I thought that my open borders argument was getting at an important truth. At the same time, I recognized that it was not a practical proposal and that it did not provide much guidance for actual policy issues (like the question of how to respond to the Haitians). I was not quite sure how to go about pursuing the ethics of immigration further. Then, in 1987, I was invited to a conference on comparative citizenship and naturalization policies organized by the German Marshall Fund. This conference involved administrators and policymakers from several European states along with academics who were mainly lawyers or empirical scholars. I was the only political theorist. I knew that this audience would not be much interested in an abstract philosophical discussion of Rawls, Nozick, and open borders. They wanted to know what European states should do about the immigrants in their midst, people who had arrived as temporary workers but had settled permanently. Fortunately, I had a political theorist to rely upon in addressing this issue: Michael Walzer. In the very same article in which he defended discretionary control over immigration, Walzer argued that if democratic states do admit immigrants, they have to put the immigrants on a path to citizenship. I found Walzers argument compelling and used it as the foundation for my own analysis in my contribution to the conference.

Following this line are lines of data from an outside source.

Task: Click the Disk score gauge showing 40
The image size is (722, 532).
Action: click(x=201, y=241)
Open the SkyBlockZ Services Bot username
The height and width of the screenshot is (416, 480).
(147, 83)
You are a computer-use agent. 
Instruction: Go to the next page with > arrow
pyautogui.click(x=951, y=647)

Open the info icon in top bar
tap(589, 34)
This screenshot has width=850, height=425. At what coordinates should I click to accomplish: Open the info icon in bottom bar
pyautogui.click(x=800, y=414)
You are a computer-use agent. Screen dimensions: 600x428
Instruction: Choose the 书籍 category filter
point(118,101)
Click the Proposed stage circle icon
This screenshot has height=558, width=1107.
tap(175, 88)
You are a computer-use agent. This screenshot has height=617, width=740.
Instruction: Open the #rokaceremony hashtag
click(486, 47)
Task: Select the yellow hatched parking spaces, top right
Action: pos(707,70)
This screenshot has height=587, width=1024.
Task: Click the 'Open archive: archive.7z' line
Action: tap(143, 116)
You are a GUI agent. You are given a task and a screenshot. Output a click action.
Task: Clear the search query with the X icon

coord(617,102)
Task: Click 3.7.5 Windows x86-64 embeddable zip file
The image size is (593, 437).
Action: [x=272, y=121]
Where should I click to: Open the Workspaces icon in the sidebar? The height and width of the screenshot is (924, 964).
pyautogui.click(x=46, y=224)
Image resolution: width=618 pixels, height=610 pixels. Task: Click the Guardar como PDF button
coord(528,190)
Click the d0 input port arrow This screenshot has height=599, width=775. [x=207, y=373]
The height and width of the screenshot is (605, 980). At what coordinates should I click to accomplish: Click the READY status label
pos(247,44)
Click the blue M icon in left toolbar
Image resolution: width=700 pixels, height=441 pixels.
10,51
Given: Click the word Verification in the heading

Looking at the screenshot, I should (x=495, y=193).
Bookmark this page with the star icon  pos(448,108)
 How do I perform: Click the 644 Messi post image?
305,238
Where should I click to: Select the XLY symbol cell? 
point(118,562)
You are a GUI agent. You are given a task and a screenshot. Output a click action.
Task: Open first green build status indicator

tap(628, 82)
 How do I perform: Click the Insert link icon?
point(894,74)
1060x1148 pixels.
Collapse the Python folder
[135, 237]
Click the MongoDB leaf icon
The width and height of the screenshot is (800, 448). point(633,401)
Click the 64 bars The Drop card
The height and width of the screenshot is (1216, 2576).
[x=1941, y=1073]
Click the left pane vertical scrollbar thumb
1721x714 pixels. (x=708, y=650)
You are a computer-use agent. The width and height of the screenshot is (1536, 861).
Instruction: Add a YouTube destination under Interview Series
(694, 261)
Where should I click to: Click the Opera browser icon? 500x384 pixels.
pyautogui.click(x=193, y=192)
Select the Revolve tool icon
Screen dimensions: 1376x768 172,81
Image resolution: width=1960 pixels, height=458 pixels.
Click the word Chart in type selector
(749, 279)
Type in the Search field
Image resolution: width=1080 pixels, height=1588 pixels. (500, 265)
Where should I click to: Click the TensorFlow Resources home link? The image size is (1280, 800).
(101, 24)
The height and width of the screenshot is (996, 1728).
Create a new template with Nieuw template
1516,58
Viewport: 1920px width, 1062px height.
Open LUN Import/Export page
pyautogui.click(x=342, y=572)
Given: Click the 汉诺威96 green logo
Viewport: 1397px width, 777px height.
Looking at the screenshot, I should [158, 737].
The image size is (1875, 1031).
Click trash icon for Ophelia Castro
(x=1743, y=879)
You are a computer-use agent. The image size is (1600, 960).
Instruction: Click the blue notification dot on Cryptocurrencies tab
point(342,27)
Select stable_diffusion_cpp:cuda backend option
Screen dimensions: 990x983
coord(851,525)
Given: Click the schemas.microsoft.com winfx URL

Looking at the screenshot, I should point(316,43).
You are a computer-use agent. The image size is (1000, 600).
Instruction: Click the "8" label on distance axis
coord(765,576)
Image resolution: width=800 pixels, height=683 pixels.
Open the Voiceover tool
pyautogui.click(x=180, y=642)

My agreement with Walzer on access to citizenship did not change my views about our disagreement over admissions. Instead it set me to wondering about how to connect these two quite different sorts of argument and how best to identify the moral issues raised by immigration. Some of these moral issues seemed to grow out of immediate, contingent circumstances. Others seemed more enduring and more tied to the central requirements of democratic principles. For some issues (like access to citizenship), what I thought justice required was already practiced by some democratic states and was not unimaginable in most of the others. For other issues (like open borders), what I thought justice required seemed far removed from anything feasible in the foreseeable future. And so I began to try to sort out these puzzles, hoping to provide an overview of the normative issues raised by immigration and to say something about the different ways in which one might approach such a topic.

I did not think that it would take me as long as it has to produce this book. By the early 1990s I had already written several papers on immigration. Indeed, in 1993 Philippe van Parijs organized a workshop on my draft manuscript at Louvain-la-Neuve in Belgium. The workshop was helpful, but I felt that my manuscript did not fully hang together. I wanted to produce a sustained and coherent analysis, not just a collection of articles. In retrospect I can see that it was a mistake not to publish what I had then. That manuscript already advanced some of the key themes about social membership and open borders that are found in this book. The earlier version did not solve all of the problems, but then no book does, including this one. If I had published a book then, it would have advanced the conversation, and it certainly would have advanced my career. Still, one is fortunate indeed in life if ones mistakes have such limited negative consequences as this mistake had for me. I did not keep my thoughts to myself but published them as articles. So, my ideas did reach a part of the scholarly community, if not the wider audience that a book can command. Moreover, I already had a secure position in a department that I regarded then (and still regard) as the best place in the world for a political theorist. So, whatever professional opportunities I missed by not publishing the book sooner were not all that important in the end.